I am especially proud of my children, chatting with family, pointing out landmarks, trying to envision where Heathrow might be, and where L's apartment is, and oh, our hotel would be just to the right of that, look at the sun glinting off the roof of Parliament. This is in sharp contrast to the Illinois family we met as we boarded our capsule: mom, dad, two college-aged sons. First trip overseas, might be good for the boys to have history come alive. Dad is pointing out landmarks and reminiscing about the last time he was in London (as a 20-something himself). I soon realize the man is talking aloud to himself. That wasn't his intent, however, because at the same time he talks, I hear annoying, repetitive electronic beeps. Coming from his sons, who are playing tetris on their cell phones. Wow, glad we dragged you halfway across the world and spent down our retirement savings for you to PLAY GAMES while hovering over London in the world's most costly ferris wheel.
I glare, but of course it has no impact.

Once on the ground--cherishing our digital photos, of course!--we stroll the Quai, stop for sangria at a sidewalk cafe, and watch the buskers entertain passers-by. There are the typical second-rate musicians, but there is also a young Asian woman seated on a velvet blanket, rolling a crystal ball from hand to hand like magic. And there are folks dressed up as odd creatures--a tiny woman in a peasant outfit with hair to her ankles which hides her face, accompanied by some poor fool dressed as her burro. Yes, for a few pound you can have your picture taken with us! (Dare I ask why?).
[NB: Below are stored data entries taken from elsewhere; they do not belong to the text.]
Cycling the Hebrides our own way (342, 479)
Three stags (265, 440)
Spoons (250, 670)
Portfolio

We cross the Thames back towards the direction of our hotel, winding through streets until we find ourselves in Chinatown. I call out the names of the restaurants, wondering if the rule holds for the UK--back home the best restaurants have the most bizarre names (No.1 China House is a neighborhood favorite of mine).
Somehow we manage to get a table to seat all of us, around the world's largest lazy susan. Bring on the dishes and let's share. Yum!

We savor our dinner with mixed emotions--the excitement of starting the cruise tomorrow, the letdown of leaving London having seen only a very small portion of the city, and the absolute dread of packing up all our belongings and getting ourselves out the door in good time. But we will do it because we know: more adventures await.